Yesterday, Paul Magnette, president of the French-speaking socialist party PS and his counterpart with Flemish nationalists N-VA announced their attempt to put together a new government coalition had run aground, and that they will on Monday ask the King to relieve them of their mission.
Flemish liberals Open VLD were being courted by the pair of ‘preformateurs’ to make up a majority in parliament, but the party’s new president, Egbert Lachaert, could not be swayed.
“We already have a budget deficit of more than €20 billion over two years,” he told the VRT.
“The note Magnette and De Wever was going to add €15 to €16 billion a year. Sorry, but I do not want to do that to my children,” he said. He also complained of how the paid appeared to be playing the liberals off against the greens.
“The coalition could have succeeded if a choice had been made this morning. But they do not want to make a choice and prefer to play a game of divide and conquer between parties,” Lachaert said
“We expected an opening but it absolutely did not happen.”
For the French-speaking green party Ecolo, president Jean-Marc Nollet could not find common ground with the programme proposed by PS/N-VA.
“There were several shortcomings,” he told RTBF News.
“First of all on environmental and social issues, the fight against climate change, against pollution, the fact of protecting citizens faced with the crisis, all this required something other than what was proposed. The second subject that presented a problem was the institutional framework towards which the N-VA was leading us, and which the PS had accepted.”
Specifically, he said, an institutional framework that “would have led to the dismantling of the nation”.
He denied claims, meanwhile, that his party had never been fully committed to finding a solution to the impasse that see the country without a majority government even 447 days since the elections.
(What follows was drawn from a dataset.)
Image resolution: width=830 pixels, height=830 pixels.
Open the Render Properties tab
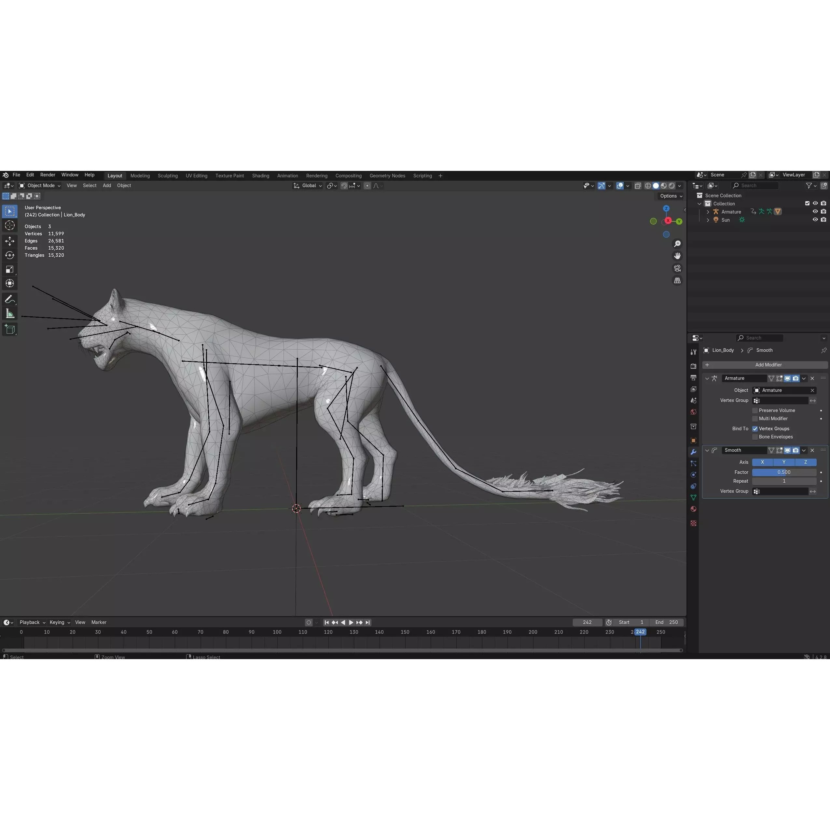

“We met with the N-VA. Then we read stories in the media that said environmentalists weren't even listening, and that's not true,” he said.
“We took the time to listen, but when we see the plans, we sees the gap that there is between this project and our wishes for Belgium, whether on the ecological, environmental dimensions or on the institutional framework.”
Magnette and De Wever will on Monday – assuming the King accepts their resignation as preformateurs – attempt to steer the monarch towards giving the job of seeking a coalition to the greens (Ecolo and Groen) and liberals (Open VLD and MR).
The liberal group is currently in the caretaker government, and was for the whole period in office of former PM Charles Michel. Lachaert is not ruling anything out for the moment.
“Various scenarios are still possible,” he said, while recalling that matters are slightly urgent.
“There is a very clear deadline. Prime minister Sophie Wilmès must return to parliament by 17 September to ask again for its confidence,” he said.